If your medical doctor is using this medicine to treat your pain, your doctor or pharmacist may already be aware of any possible drug interactions and may be monitoring you for them. Do not start, stop, or change the dosage of any medicine before checking with your doctor, health care provider, or pharmacist first.

• Tafenoquine has severe interactions with no other drugs.
• Tafenoquine has serious interactions with the following drugs:
  • amantadine
  • amiloride
  • cimetidine
  • cisplatin
  • dapsone topical
  • dofetilide
  • dopamine
  • famotidine
  • lamivudine
  • memantine
  • metformin
  • pindolol
  • pramipexole
  • procainamide
  • trimethoprim
  • varenicline
• Tafenoquine has moderate interactions with the following drug:
  • bupivacaine implant
• Tafenoquine has minor interactions with no other drugs.

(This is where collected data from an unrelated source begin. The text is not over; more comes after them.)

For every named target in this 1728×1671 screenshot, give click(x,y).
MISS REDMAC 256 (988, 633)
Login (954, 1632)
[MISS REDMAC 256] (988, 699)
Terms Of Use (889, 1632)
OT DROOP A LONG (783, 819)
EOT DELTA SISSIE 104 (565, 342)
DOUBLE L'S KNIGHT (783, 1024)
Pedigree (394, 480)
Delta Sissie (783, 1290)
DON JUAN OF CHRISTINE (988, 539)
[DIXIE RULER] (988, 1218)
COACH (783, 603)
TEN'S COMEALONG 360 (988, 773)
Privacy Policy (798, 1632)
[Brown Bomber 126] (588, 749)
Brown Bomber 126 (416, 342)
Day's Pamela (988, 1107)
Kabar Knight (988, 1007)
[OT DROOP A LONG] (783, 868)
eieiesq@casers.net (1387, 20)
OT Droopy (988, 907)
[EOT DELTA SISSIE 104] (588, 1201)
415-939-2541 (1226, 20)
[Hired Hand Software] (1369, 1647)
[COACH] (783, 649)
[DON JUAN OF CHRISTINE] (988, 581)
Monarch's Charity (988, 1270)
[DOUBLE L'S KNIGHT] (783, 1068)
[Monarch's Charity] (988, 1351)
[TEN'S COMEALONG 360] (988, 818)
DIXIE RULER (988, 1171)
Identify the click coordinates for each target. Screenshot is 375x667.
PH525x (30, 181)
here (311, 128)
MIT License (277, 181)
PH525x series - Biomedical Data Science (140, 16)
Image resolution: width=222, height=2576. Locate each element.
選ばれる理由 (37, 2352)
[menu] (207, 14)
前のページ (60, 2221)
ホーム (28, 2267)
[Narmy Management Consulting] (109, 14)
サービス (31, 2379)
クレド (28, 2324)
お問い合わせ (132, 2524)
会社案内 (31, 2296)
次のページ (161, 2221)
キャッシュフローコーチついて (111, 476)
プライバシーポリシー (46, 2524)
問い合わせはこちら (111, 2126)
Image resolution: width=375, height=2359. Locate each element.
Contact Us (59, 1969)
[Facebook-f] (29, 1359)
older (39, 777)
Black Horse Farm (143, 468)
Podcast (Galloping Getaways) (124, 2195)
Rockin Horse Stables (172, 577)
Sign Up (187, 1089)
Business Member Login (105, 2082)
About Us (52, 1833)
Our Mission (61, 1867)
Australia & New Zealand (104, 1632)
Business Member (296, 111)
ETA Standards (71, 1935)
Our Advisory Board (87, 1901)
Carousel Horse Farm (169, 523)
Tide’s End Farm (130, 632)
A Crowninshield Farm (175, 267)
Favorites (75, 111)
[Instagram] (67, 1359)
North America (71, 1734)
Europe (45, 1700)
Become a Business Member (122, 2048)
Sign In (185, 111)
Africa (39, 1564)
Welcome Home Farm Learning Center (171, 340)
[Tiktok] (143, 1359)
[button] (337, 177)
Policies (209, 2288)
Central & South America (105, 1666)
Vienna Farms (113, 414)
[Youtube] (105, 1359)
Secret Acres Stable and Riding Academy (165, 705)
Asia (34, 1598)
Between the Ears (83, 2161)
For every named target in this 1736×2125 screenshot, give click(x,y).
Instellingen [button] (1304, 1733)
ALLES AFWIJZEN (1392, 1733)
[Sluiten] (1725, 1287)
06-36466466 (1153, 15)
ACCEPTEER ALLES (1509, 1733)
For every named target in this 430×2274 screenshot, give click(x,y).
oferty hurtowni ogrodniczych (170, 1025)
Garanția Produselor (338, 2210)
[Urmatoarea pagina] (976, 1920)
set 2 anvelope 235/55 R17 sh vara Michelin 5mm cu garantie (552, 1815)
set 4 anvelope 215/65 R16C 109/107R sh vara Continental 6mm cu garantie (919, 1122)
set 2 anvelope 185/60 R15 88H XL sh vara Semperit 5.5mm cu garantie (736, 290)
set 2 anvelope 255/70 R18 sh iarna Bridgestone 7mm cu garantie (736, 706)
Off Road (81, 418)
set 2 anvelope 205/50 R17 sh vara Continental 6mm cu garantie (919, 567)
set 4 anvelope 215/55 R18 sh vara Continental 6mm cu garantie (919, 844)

This information does not contain all possible interactions or adverse effects. Visit the RxList Drug Interaction Checker for any drug interactions. Therefore, before using this product, tell your doctor or pharmacist about all your products. Keep a list of all your medications with you and share this information with your doctor and pharmacist. Check with your healthcare professional or doctor for additional medical advice, health questions, or concerns.

Contraindications

• Krintafel or Arakoda
  • G6PD deficiency or unknown G6PD status
  • Breastfeeding by a lactating female when the infant is G6PD deficient or if G6PD status is unknown.
  • Hypersensitivity reactions to tafenoquine, other 8-aminoquinolines, or any component of tafenoquine
• Arakoda
  • History of psychotic disorders or current psychotic symptoms (ie, hallucinations, delusions, and/or grossly disorganized behavior)

Effects of drug abuse

• None

Short-Term Effects

• See “What Are Side Effects Associated with Using Tafenoquine?”

Long-Term Effects

• See “What Are Side Effects Associated with Using Tafenoquine?”

Cautions

• Owing to the risk of hemolytic anemia in patients with G6PD deficiency, G6PD testing must be performed before prescribing; advise patients to seek medical attention if signs of hemolysis occur.
• Use during pregnancy or in breastfeeding women may cause hemolytic anemia in a G6PD-deficient fetus or infant, respectively (
• Asymptomatic methemoglobin elevations observed; initiate appropriate therapy if signs or symptoms of methemoglobinemia occur; carefully monitor individuals with nicotinamide adenine dinucleotide (NADH)-dependent methemoglobin reductase deficiency.
• Psychiatric adverse reactions (. g, anxiety, abnormal dreams, insomnia) reported in clinical trials; a benefit of treatment must be weighed against the potential risk for psychiatric adverse reactions in patients with a history of psychiatric illness; owing to long half-life (approximately 15 days [Krintafel] or approximately 17 days [Arakoda]), signs or symptoms of psychiatric adverse reactions that may occur could be delayed in onset and/or duration.
• Serious hypersensitivity reactions (. g, angioedema, urticaria) reported; initiate appropriate therapy and do not readminister tafenoquine; owing to long half-life (approximately 15 days [Krintafel] or approximately 17 days [Arakoda), hypersensitivity signs or symptoms may be delayed in onset and/or duration (see Contraindications)
• Drug interaction overview
  • Tafenoquine inhibits organic cation transporter-2 (OCT2) and multidrug and toxin extrusion (MATE) transporters in vitro.
  • Avoid coadministration with OCT2 or MATE substrates.
  • If coadministration cannot be avoided, monitor for substrate-related toxicities, and consider dosage reduction if needed based on prescribing information.
  • Lack of efficacy in reducing P. vivax malaria recurrence in treated patients when combined with an artemisinin-containing antimalarial was seen in a clinical trial; coadministration with antimalarials other than chloroquine is not recommended.

Pregnancy and Lactation

• Available data on pregnant women are insufficient to establish a drug-associated risk of major birth defects, miscarriage, or adverse maternal or fetal outcomes; however, it is recommended to avoid use during pregnancy.
• Use during pregnancy may cause hemolytic anemia in a G6PD-deficient fetus.
• Also see Contraindications and Cautions
• Clinical considerations
  • Malaria during pregnancy increases the risk for adverse pregnancy outcomes, including maternal anemia, prematurity, spontaneous abortion, and stillbirth.